Por Lillian Briseño
En el contexto de los arrebatos trumpianos contra la soberanía mexicana y la denominación de Golfo de América al Golfo de México, febrero resulta un buen mes para recordar algunos hechos que han marcado un antes y un después en la historia de este país y, también, en el desarrollo de la construcción de la mexicanidad y el nacionalismo como los días 5 y 24, que celebran, respectivamente, a la Constitución y a la Bandera.

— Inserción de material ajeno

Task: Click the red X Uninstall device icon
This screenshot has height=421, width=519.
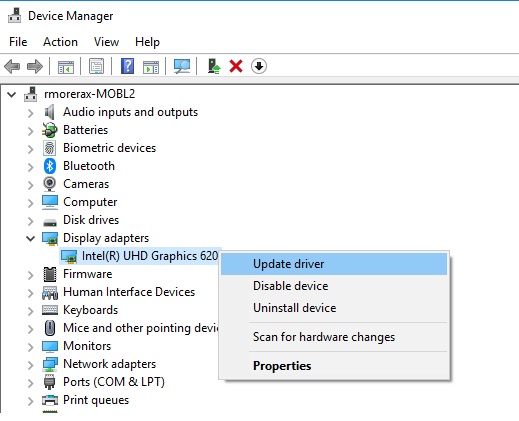Action: coord(236,66)
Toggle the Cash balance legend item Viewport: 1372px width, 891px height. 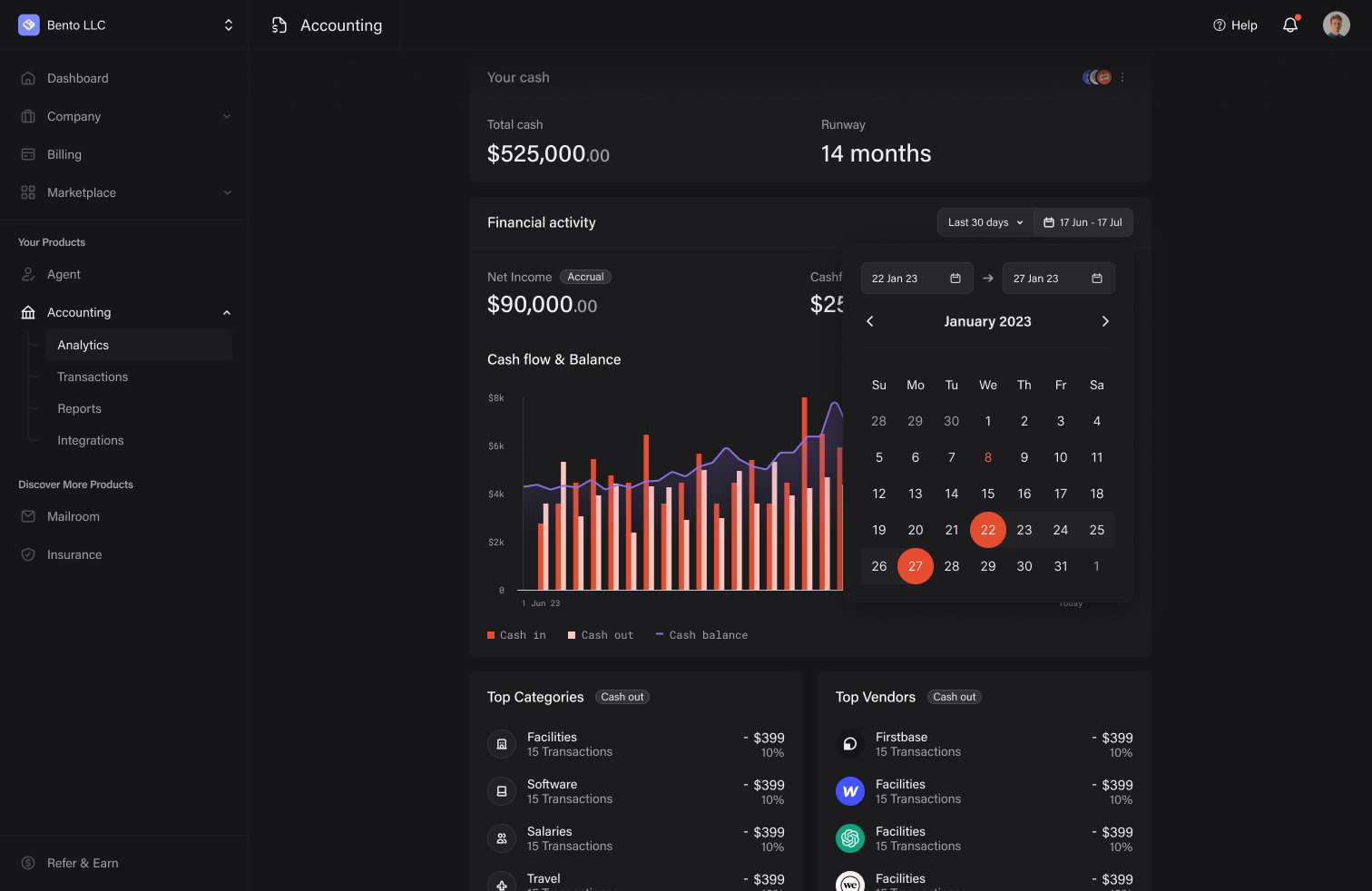point(701,634)
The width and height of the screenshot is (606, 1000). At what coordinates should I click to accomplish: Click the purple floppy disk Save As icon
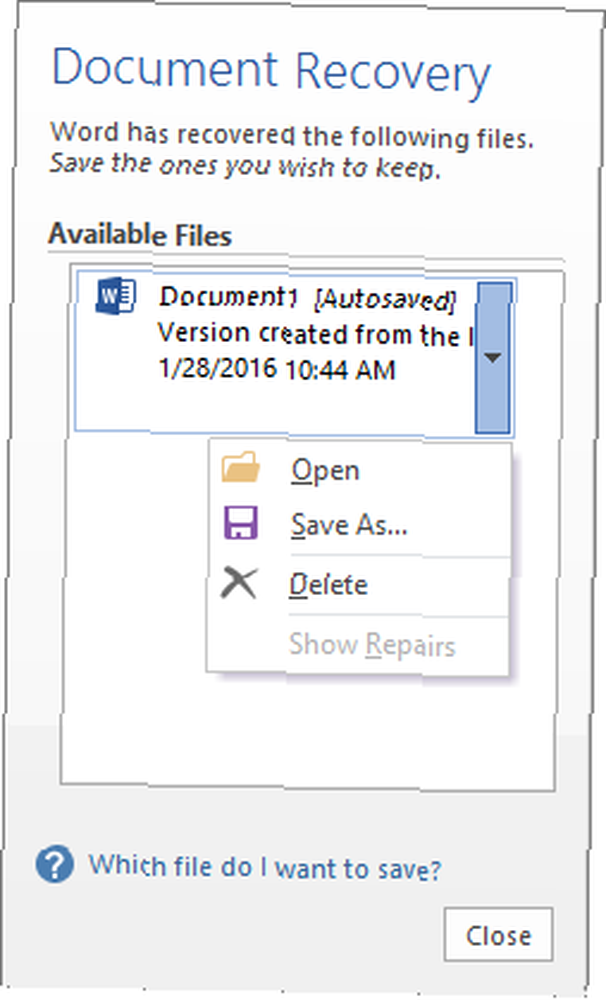click(x=240, y=523)
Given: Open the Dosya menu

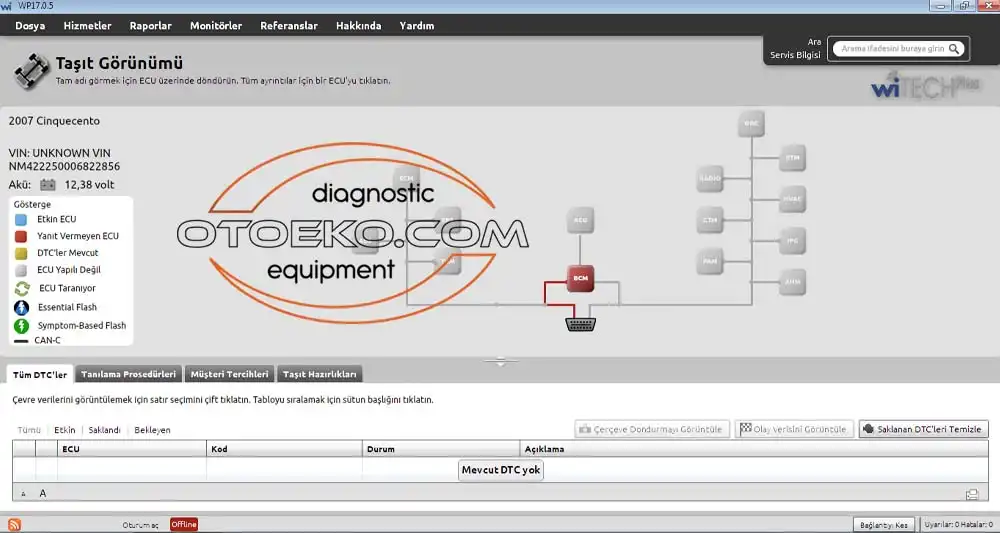Looking at the screenshot, I should (x=30, y=26).
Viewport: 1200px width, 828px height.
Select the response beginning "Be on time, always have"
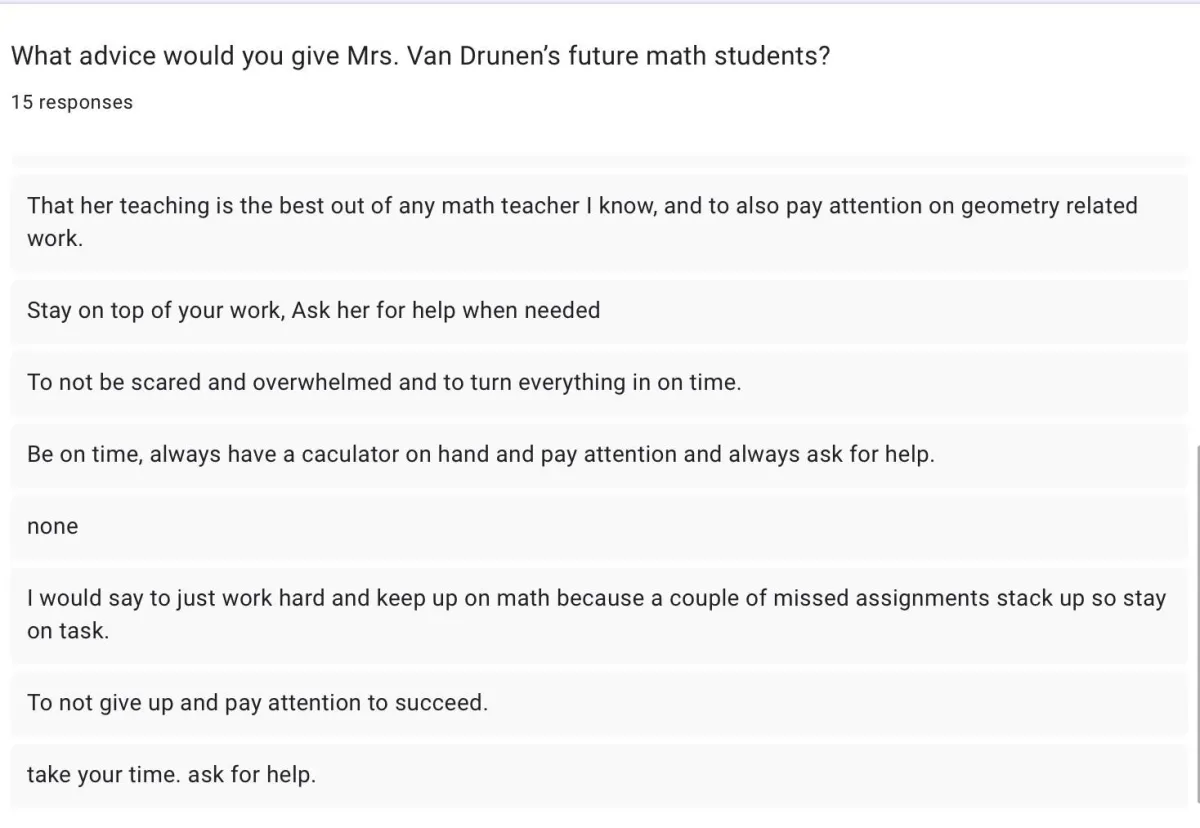[600, 455]
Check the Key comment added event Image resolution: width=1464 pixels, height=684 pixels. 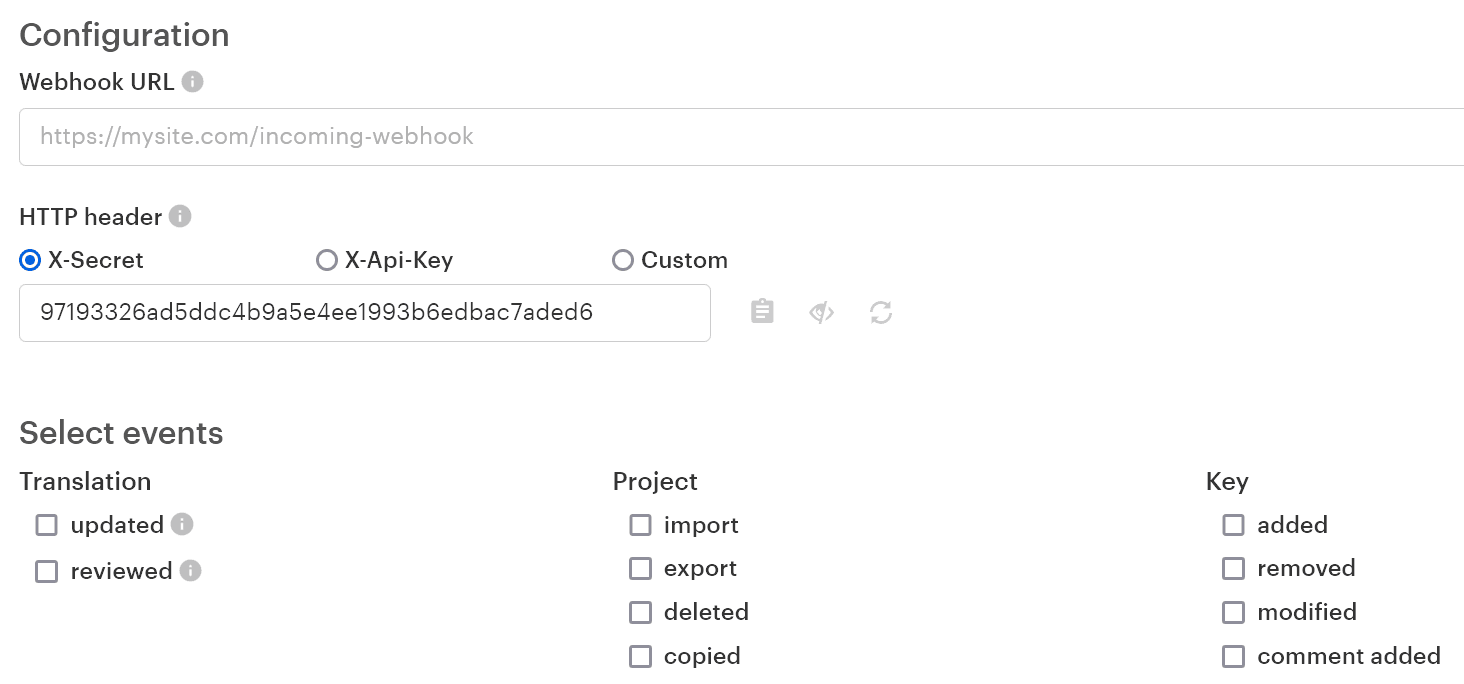click(1233, 656)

De manera anecdótica, las fiestas decembrinas se dan por terminadas el 2 de febrero con la celebración del Día de la Candelaria, en la cual la “presentación” del niño Dios y comer tamales ocupan un papel protagónico desde el punto de vista religioso y popular. Creencias y tradiciones de origen prehispánico y colonial, arraigadas aún hoy en el país, que dan un color especial al día y reafirman nuestras expresiones culturales.
Pero el 2 de febrero también es de triste recuerdo para México, o lo debería de ser, pues ese día, en 1848, se firmó el Tratado de Guadalupe Hidalgo, mediante el cual nuestro país “cedía” -sin que hubiera muchas opciones para no hacerlo- el 53% del territorio nacional a los vecinos del norte a cambio de 15 millones de dólares. Obviamente no fue un arreglo justo para los mexicanos, pero quizá haya sido la única forma de conservar la otra mitad y la soberanía nacional.
El tema es que aquel tratado firmado hace 176 años, sigue siendo vigente y define los límites fronterizos entre los dos vecinos. En ese lapso, sólo sufriría una modificación al firmar ambos países el Tratado de Gadsden, a través del cual México vendió a Estados Unidos el territorio de La Mesilla por 10 millones de dólares. De nueva cuenta, los gringos ampliaban su extensión a costa de los mexicanos, con el aval del siempre polémico Antonio López de Santa Anna.
Pero las cosas no acabarían ahí en cuanto a la delimitación de la frontera entre estos dos países. De acuerdo con el Guadalupe Hidalgo, el Río Bravo constituye la frontera natural entre México y los Estados Unidos, sin embargo, en 1864 el río modificó su cauce hacia el sur en perjuicio nuestro, en la zona conocida como El Chamizal entre Ciudad Juárez y El Paso, arrebatándonos cerca de 250 hectáreas que rápidamente se apropiarían los vecinos expansionistas.
Conscientes de este nuevo zarpazo a nuestro territorio, México inició de inmediato el reclamo de las tierras invadidas, llevando la discusión, incluso, a instancias internacionales. La negociación no fue precisamente expedita, ya que los gringos encontraron toda clase de pretextos para no acatar las reglas del juego durante décadas; muchas décadas. Presidentes de la talla de Juárez, Díaz y Madero, tendrían en cuenta este despojo e intentarían su devolución, sin obtener resultados.
Cosa rara, sin embargo, esta historia tendría un final feliz para México y, en 1964, un siglo después de que el Río Bravo se desviara, Estados Unidos reconoció nuestro derecho sobre esas tierras, aunque sólo devolvió 177 de las 250 hectáreas en disputa. Literal, de lo perdido, lo ganado.
Simbólicamente, no obstante, dábamos un golpe -por fin- al vecino del norte, refrendábamos la soberanía sobre el territorio y avivábamos el sentimiento nacionalista. Los periódicos reportaron como todo un éxito lo sucedido, y el presidente de México afirmaba que México y Estados Unidos habían dado al mundo un claro ejemplo de cordura.
Los presidentes Adolfo López Mateos y Lyndon B. Johnson se reunirían en 1964 en la frontera para celebrar el acuerdo logrado, y dar sus respectivos mensajes* en aquel acto simbólico de devolución de las tierras. Vale la pena recordar un par de párrafos, que hoy, más que nunca, deberían ser conocidos y honrados por Trump.
Dijo Johnson:
“Otros han levantado imperios victoriosos y han conquistado extensos territorios, pero el paso del tiempo y los cambios habidos, han derrumbado tales realizaciones. Trabajando en concierto con las naciones libres de este hemisferio, podemos contribuir a la creación de un orden de paz y progreso que ha de perdurar durante las generaciones venideras.”